- Location of Sprötze
- Sprötze Sprötze
- Coordinates: 53°18′33.88″N 9°48′22.04″E﻿ / ﻿53.3094111°N 9.8061222°E
- Country: Germany
- State: Lower Saxony
- District: Harburg
- Town: Buchholz in der Nordheide
- Highest elevation: 99 m (325 ft)
- Lowest elevation: 55 m (180 ft)

Population (2020)
- • Total: 2,542
- Time zone: UTC+01:00 (CET)
- • Summer (DST): UTC+02:00 (CEST)
- Postal codes: 21244
- Dialling codes: 04186

= Sprötze =

The former independent municipality of Sprötze in the north German state of Lower Saxony was merged in 1972 with another five villages into the town of Buchholz in der Nordheide.

== Transportation ==
The village of Sprötze lies on the B 3 federal road between Trelde and Welle.
Sprötze has a station on the main line from Bremen to Hamburg, and is part of the Hamburg Transport Network.

== History ==
Sprötze was first mentioned in 1105 as Sproccinla. At that time the inhabitants had just celebrated the 900th anniversary of their village. Its name changed over the course of time through Spretzenlo, Sprotzelo, Sprotzel and Sprötzel to the present-day name of Sprötze.
Sprötze has a fine brick church from the last century.

== Features ==
One of the highest elevations in north Germany is located near Sprötze: the Brunsberg south of the village is 129.5 m above sea level. From here the Nordheide ("North Heath") can be viewed.
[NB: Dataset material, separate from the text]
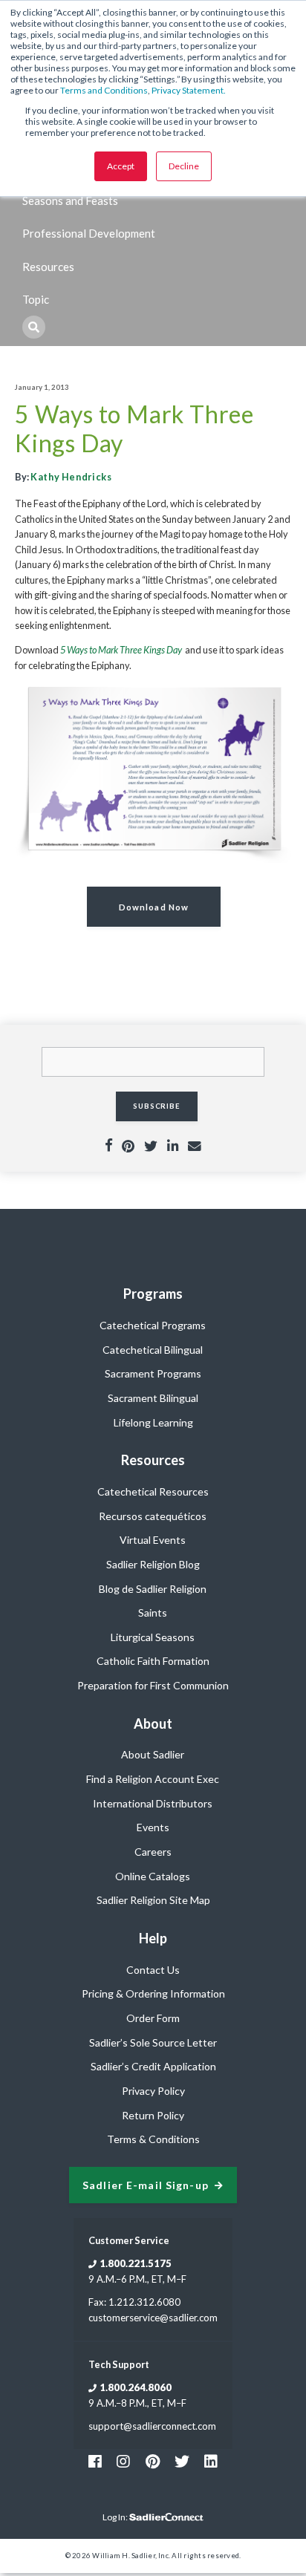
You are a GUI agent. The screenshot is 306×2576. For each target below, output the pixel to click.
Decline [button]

The Sprötze shooting festival takes place on the second weekend of August, finishing with a big firework display.

In 1992 in Sprötze the VooV Experience was first held. Since 2001, however, it has moved to Putlitz.

In his book Der tiefere Sinn des Labenz, Sven Böttcher describes Sprötze as a "mixture of toothpaste and spit in a basin".

==Sport==
Sprötze shares a football club, Sg Estetal ("Este Valley Sports Club"), with the village of Trelde. Another club, TSV-Sprötze has a range of sporting activities and even dancing classes.

Sprötze and the neighbouring village of Kakenstorf have a shooting club offering archery, clay pigeon shooting, small arms and air gun shooting.